Task item: Establish how many lines below contain the string "agent". Respond with that number alone.

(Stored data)
'''
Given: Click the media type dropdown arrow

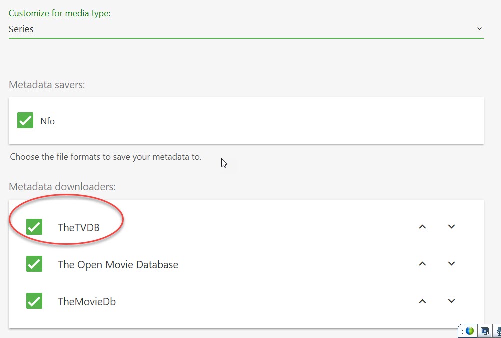Looking at the screenshot, I should click(x=479, y=29).
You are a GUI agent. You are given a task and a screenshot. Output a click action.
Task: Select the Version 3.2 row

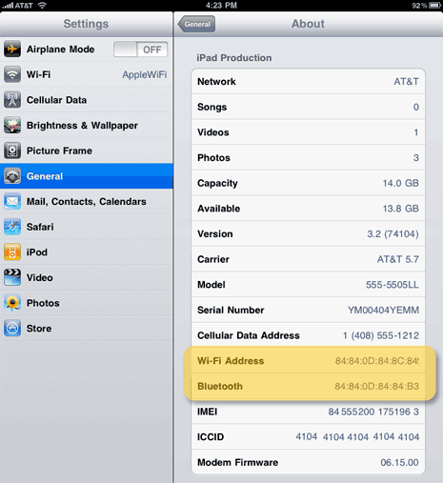pyautogui.click(x=308, y=233)
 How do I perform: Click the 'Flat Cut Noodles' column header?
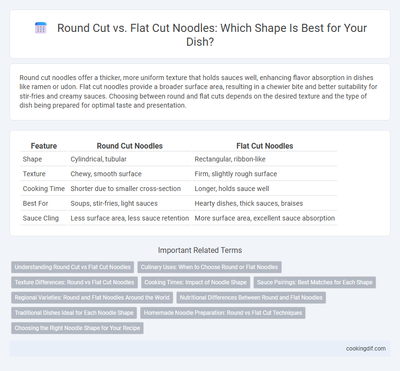coord(265,146)
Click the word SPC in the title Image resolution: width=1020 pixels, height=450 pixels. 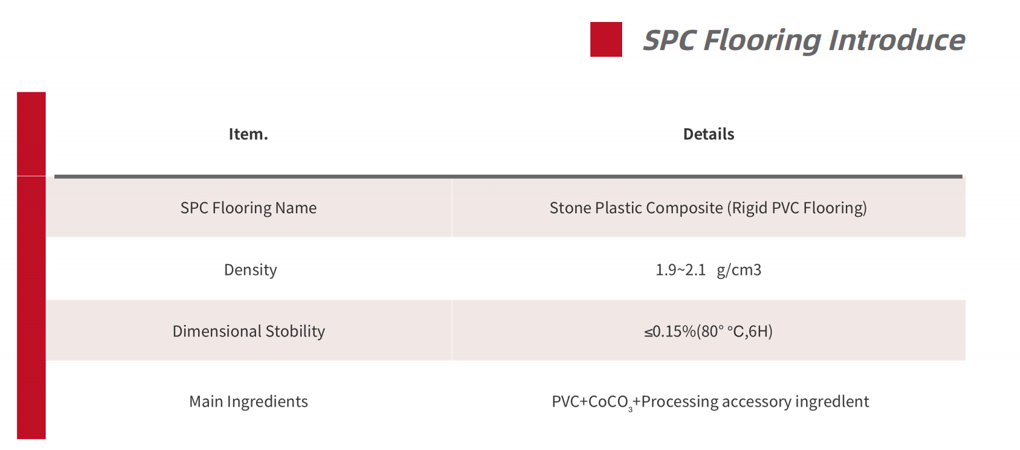(x=669, y=40)
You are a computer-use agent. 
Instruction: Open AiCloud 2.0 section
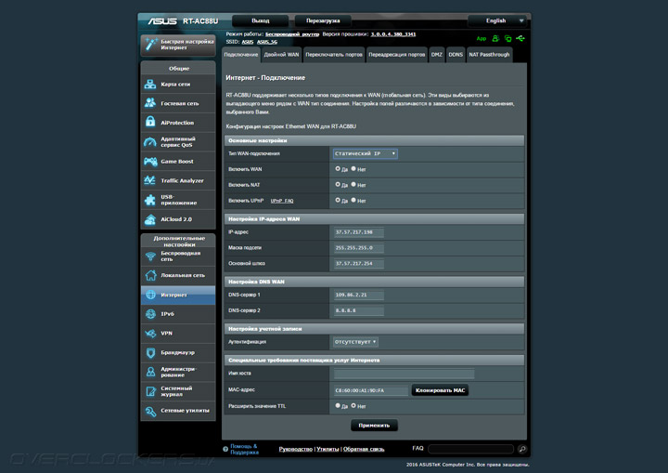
'''
Exercise answer: 2